→ TO DO:
The number of lines below containing the word "agent" is all that should be returned.

** Opening EXERCISE MATERIAL block **

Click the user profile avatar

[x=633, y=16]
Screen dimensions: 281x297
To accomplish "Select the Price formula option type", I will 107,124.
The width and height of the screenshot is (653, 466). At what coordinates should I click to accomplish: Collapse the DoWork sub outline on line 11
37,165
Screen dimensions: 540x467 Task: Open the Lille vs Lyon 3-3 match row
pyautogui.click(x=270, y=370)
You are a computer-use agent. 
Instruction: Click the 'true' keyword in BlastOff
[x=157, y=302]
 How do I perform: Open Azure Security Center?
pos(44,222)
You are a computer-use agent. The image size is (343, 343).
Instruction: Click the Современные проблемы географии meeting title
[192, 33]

** Closing EXERCISE MATERIAL block **
** Opening EXERCISE MATERIAL block **

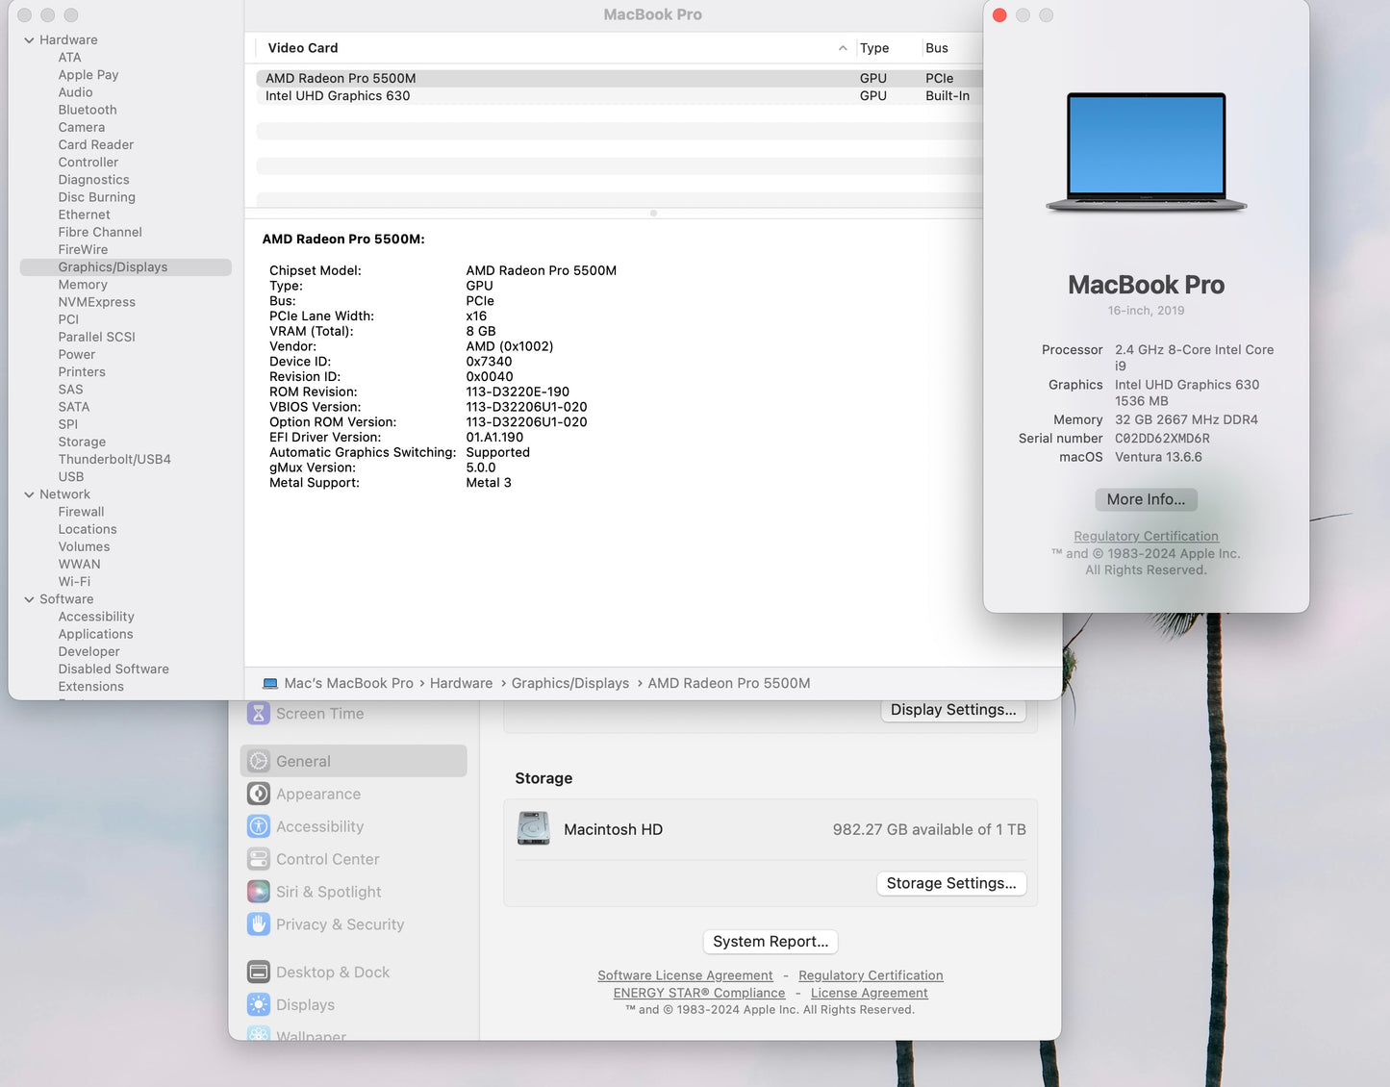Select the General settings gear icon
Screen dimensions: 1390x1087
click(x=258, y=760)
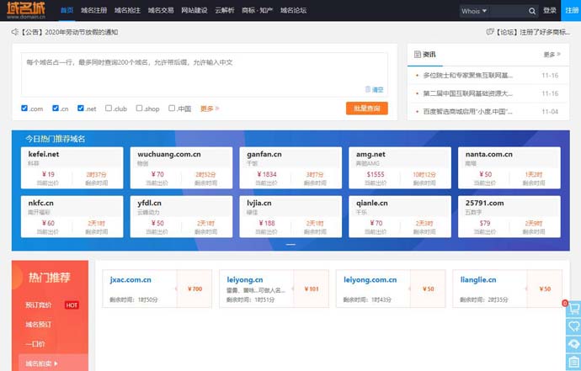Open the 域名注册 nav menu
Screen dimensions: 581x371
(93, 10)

** Closing EXERCISE MATERIAL block **

→ YOUR SOLUTION:
2